The above noted Perdomo case is especially troubling. If a US citizen looks Hispanic or is caught speaking Spanish or is in a neighborhood/venue where people who look Hispanic or speak Spanish frequent, without more, ICE agents have total discretion to stop that citizen, and, if he or she cannot evidence citizenship to that ICE agent, can be detained and transferred to an ICE facility. Half or fewer Americans have passports, and I don’t know anyone who carries their birth certificate with them. A supermajority of Americans don’t even have those citizenship-vetted “Read IDs,” usually a driver’s license.
Looking that the Perdomo ruling, David G. Savage and Sonja Sharp, writing for the September 9th Los Angeles Times note: “The Supreme Court has been sharply criticized in recent weeks for handing down orders with no explanation. Perhaps for that reason, Justice Brett M. Kavanaugh wrote a 10-page opinion to explain the decision… He said federal law says ‘immigration officers ‘may briefly detain’ an individual ‘for questioning’ if they have ‘a reasonable suspicion, based on specific articulable facts, that the person being questioned ... is an alien illegally in the United States.’… He said such stops are reasonable and legal based on the ‘totality of the circumstances. Here, those circumstances include: that there is an extremely high number and percentage of illegal immigrants in the Los Angeles area; that those individuals tend to gather in certain locations to seek daily work; that those individuals often work in certain kinds of jobs, such as day labor, landscaping, agriculture, and construction, that do not require paperwork and are therefore especially attractive to illegal immigrants; and that many of those illegally in the Los Angeles area come from Mexico or Central America and do not speak much English.’” But there is a lot of “on the spot” discretion left to the ICE agent. A naturalized citizen may have a Hispanic accent and live or work in one of those “places.”
“Needless to say, “Justice Sonia Sotomayor called the decision ‘yet another grave misuse of our emergency docket. We should not have to live in a country where the Government can seize anyone who looks Latino, speaks Spanish, and appears to work a low wage job. Rather than stand idly by while our constitutional freedoms are lost, I dissent.’

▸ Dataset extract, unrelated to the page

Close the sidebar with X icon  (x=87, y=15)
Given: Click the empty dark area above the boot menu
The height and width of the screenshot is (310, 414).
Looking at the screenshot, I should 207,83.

“The Government ... has all but declared that all Latinos, U.S. citizens or not, who work low wage jobs are fair game to be seized at any time, taken away from work, and held until they provide proof of their legal status to the agents’ satisfaction,” she wrote… Sotomayor also disagreed with Kavanaugh’s assertions… ‘Immigration agents are not conducting ‘brief stops for questioning,’ as the concurrence would like to believe. They are seizing people [by] using firearms, physical violence, and warehouse detentions,’ she wrote. ‘Nor are undocumented immigrants the only ones harmed by the Government’s conduct. United States citizens are also being seized, taken from their jobs, and prevented from working to support themselves and their families.’” LA Times.
I’m Peter Dekom, and based on how it has been done in most rising autocracies, if you want to know how a police state rises above the rule of law, read the above blog again.